Book #13 Never Let Me Go by Kazuo Ishiguro

I stayed home sick yesterday, and when I realized I was having a moment of not being nauseated I moved into action. I stockpiled everything I thought I might need on the coffee table in front of the couch, popped a movie in the dvd player and had it all set up so I’d just have to push a button on the remote control. Then, I got my ipod close, settled my laptop in, and then very quickly selected a handful of books in case I could read.

The funny thing about my book collection (and it is a rather healthy collection) is that I have more books that I haven’t read than I have. Not because I don’t read much that I want to, but because after I finish a book it is rare that I want to keep it. Don’t get me wrong. I will read a book, and then hunt it down in hardback to purchase while giving away the paperback. However, that’s only when I really love a title so most of the books I read get sent on. This unbalance might also have to do with the facts that I rarely reread books, and that my father always taught me that you should have books which you’ve never read around, and I took him very seriously.

“Never Let Me Go” happened to be at the top of the stack of my stockpile. I had tried to start it during Christmas, but to be honest I’m so busy and distracted during that time of the year that I usually can’t even finish the jokes on the inside a gum wrapper much less a novel. Thus, I didn’t give much weight to the fact I had already tried and failed. Plus, I figured this would be only a half-hearted try since the night before, when I started to get ill, I couldn’t stand to read anything because of feeling so poorly.

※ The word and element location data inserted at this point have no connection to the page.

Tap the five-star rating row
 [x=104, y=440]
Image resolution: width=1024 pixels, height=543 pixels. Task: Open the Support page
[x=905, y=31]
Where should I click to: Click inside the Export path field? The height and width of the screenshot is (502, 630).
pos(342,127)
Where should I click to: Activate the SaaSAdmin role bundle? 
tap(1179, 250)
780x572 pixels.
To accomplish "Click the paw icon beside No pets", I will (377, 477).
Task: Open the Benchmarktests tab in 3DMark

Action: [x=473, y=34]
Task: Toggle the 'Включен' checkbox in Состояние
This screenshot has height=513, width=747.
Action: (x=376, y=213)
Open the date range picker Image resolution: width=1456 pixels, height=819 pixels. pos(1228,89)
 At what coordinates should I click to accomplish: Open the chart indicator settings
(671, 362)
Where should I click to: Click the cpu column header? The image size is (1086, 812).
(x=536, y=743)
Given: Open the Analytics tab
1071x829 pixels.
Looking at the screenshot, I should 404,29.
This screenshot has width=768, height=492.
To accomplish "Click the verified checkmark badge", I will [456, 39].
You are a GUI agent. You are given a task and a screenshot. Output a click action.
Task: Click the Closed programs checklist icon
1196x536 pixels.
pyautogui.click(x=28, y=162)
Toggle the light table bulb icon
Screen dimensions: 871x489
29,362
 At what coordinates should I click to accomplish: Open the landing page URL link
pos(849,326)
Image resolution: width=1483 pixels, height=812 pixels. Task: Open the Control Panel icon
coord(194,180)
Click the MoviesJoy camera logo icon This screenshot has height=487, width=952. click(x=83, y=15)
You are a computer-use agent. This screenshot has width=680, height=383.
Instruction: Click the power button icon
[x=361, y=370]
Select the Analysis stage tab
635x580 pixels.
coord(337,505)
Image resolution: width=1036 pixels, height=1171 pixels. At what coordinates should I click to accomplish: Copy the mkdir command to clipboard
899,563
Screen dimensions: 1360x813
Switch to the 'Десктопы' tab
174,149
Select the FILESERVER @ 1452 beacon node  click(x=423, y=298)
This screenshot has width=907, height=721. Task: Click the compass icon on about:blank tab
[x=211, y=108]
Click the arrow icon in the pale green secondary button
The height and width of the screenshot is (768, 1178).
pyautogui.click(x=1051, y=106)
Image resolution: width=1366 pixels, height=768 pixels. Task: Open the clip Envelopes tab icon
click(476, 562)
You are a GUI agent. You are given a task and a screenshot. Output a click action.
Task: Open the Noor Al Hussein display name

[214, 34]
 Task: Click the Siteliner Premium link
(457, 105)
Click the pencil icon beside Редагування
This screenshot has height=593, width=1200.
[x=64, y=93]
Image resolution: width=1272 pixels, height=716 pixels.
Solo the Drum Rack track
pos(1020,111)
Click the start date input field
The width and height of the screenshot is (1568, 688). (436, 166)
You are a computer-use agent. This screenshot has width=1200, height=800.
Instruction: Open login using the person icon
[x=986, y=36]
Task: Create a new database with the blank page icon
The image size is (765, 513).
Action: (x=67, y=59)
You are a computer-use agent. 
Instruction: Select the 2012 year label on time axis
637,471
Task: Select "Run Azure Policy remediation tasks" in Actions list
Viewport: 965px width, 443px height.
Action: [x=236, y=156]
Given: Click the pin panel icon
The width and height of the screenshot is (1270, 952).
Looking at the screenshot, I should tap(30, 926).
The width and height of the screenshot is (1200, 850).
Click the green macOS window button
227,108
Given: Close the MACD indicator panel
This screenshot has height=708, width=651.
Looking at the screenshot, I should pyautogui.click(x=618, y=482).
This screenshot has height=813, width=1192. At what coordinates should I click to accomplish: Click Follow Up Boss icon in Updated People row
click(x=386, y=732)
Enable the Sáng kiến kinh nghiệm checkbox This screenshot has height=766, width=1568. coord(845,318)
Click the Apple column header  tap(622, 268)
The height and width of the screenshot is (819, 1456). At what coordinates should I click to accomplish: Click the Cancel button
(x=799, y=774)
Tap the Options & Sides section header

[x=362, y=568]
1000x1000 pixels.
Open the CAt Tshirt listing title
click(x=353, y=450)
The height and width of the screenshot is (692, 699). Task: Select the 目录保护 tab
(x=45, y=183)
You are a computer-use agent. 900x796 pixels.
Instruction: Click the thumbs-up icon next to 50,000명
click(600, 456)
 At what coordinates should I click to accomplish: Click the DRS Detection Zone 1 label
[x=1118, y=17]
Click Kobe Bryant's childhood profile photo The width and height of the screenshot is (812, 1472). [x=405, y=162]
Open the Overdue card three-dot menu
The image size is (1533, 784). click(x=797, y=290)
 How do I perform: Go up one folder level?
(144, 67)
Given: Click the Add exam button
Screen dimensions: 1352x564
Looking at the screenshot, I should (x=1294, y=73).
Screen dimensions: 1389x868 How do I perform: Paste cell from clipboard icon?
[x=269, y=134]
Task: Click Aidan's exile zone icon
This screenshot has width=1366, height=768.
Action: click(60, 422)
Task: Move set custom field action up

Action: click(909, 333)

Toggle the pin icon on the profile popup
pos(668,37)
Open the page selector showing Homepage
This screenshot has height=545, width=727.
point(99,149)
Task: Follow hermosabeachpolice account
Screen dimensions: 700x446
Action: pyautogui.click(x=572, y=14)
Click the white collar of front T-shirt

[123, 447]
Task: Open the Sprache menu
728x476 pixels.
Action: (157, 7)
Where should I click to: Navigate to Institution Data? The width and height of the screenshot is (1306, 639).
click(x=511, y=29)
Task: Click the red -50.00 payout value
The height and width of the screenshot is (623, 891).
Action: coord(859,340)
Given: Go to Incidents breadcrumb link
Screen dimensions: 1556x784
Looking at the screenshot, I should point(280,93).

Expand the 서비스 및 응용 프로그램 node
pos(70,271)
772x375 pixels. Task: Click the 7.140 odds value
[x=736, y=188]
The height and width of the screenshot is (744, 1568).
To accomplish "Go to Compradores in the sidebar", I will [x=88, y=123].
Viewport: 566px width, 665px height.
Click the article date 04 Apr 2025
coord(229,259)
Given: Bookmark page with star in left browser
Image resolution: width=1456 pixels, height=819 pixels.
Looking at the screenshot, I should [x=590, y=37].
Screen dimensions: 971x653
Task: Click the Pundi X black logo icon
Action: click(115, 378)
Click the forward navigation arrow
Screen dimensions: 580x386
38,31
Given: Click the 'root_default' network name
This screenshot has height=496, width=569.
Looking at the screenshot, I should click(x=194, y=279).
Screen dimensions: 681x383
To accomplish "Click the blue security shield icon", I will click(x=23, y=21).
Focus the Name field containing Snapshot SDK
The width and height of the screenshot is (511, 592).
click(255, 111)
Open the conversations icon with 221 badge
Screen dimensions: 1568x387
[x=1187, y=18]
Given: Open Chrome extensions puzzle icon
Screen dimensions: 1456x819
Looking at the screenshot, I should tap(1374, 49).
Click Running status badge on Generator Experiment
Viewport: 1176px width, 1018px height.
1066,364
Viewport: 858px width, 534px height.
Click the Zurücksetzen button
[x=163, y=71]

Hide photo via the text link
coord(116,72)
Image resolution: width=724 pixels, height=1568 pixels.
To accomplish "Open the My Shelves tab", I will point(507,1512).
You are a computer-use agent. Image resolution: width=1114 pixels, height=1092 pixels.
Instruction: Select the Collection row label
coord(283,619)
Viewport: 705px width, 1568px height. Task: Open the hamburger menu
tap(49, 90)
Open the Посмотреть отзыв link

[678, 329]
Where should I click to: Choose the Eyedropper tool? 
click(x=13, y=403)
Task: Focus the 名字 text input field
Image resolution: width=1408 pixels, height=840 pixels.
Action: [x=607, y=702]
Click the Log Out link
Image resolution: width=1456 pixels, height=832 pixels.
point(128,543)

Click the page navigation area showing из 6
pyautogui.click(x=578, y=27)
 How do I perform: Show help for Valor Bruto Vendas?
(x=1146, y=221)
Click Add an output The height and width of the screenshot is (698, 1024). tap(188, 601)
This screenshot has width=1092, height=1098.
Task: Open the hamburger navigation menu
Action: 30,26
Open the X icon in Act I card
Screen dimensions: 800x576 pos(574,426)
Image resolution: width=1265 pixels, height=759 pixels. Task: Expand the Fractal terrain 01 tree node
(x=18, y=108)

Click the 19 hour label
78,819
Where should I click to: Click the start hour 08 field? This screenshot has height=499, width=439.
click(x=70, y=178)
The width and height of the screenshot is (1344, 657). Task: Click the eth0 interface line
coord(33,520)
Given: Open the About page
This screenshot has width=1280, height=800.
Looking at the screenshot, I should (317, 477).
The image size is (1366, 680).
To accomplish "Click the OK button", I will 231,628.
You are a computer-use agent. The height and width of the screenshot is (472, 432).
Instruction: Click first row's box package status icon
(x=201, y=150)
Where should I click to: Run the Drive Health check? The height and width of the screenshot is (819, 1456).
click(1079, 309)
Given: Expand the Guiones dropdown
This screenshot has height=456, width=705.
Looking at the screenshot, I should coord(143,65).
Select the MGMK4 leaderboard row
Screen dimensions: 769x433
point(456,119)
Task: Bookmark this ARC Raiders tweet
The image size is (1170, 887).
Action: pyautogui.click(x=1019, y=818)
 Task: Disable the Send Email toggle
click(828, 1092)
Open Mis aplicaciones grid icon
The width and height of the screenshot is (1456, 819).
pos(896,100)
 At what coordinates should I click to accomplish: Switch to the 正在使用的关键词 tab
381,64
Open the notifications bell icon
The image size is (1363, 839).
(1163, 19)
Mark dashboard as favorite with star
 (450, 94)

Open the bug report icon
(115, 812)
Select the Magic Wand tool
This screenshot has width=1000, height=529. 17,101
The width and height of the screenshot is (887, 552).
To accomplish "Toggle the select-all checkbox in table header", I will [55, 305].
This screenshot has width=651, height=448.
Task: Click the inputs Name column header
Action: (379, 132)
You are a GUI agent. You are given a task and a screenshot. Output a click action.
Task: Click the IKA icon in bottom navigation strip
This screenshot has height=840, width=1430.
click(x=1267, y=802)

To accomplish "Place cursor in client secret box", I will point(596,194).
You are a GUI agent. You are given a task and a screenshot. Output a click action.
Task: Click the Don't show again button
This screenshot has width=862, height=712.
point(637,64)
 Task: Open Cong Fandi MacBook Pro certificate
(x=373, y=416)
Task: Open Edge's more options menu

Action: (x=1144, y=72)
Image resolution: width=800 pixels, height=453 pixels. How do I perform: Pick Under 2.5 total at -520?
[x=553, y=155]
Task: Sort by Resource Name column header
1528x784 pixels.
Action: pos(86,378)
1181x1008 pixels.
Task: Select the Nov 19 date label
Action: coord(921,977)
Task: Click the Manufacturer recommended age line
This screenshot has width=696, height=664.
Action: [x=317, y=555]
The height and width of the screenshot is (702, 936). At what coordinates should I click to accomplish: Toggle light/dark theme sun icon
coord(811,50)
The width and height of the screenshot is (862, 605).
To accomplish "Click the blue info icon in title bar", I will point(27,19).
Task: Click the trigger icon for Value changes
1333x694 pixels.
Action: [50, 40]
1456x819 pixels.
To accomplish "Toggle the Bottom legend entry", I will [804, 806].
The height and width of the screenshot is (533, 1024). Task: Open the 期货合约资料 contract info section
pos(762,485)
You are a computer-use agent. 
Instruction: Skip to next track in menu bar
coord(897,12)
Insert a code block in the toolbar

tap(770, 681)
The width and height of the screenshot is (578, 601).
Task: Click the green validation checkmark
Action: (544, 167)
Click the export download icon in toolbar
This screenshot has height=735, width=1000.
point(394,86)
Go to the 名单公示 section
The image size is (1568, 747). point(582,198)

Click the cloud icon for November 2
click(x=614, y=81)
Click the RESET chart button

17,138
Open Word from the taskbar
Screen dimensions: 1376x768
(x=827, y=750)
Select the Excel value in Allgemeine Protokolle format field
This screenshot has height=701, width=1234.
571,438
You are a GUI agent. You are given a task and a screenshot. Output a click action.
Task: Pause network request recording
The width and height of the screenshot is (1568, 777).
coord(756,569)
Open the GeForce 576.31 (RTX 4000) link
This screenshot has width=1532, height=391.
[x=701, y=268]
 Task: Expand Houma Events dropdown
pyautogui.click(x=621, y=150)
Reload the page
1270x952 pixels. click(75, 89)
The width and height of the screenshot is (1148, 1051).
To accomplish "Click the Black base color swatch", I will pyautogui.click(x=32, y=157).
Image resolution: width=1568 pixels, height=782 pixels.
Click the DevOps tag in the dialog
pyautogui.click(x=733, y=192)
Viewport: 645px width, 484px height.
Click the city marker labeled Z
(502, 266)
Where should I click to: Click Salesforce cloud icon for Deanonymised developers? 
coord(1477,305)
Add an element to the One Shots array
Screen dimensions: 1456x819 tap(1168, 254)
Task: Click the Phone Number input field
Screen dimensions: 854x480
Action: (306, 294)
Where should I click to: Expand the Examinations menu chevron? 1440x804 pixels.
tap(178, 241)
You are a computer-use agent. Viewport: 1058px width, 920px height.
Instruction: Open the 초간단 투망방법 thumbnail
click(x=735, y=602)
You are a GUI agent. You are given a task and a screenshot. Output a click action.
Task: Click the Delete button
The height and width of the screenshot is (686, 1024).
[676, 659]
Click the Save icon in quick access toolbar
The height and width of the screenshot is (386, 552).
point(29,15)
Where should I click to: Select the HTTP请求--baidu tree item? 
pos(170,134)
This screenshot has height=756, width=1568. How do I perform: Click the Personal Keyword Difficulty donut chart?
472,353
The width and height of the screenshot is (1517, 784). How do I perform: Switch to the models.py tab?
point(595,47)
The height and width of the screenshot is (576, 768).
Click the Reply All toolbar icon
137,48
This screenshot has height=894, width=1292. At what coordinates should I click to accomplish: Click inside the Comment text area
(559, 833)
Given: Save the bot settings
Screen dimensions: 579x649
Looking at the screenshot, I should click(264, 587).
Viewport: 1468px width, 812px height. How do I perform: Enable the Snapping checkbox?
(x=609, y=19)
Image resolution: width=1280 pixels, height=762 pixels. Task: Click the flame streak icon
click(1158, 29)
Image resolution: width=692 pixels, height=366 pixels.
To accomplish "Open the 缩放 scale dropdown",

However, I picked it up again, and was immediately sucked in. That might have to do with the fact that it starts off taking place in a boarding school. I’m such a sucker for books with school as the setting, and I’m not sure why. I do know, however, that it is the reason for my slight obsession for teen books that weren’t meant to be read by teens. This one definitely has a much different angle than most school books, and is no where close to being a YA title. There’s this whole dsytopian situation abound. (Although, I won’t go into the plot. I rarely do on this site, and I’m not sure why. It could be likely because I think that would sound like a book report. However, it’s most likely because I don’t like knowing too much about the plot myself before reading a book. It always seems to ruin it for me. Even the incredibly short Booksense blurb I read about this novel before reading it, altered how I felt about it while taking it in.)

Suffice it to say, it’s the best book I’ve read so far this year, but that didn’t keep it from making me unbelievably sad at the end. Of course, that could have just been the fact that I had to go to work the next day. Either way, it’s definitely a thoughtful, well written, not entirely happy but worthwhile still experience. Plus, I’m always excited to discover a current author who I really like – even if everyone has read something by him except for me.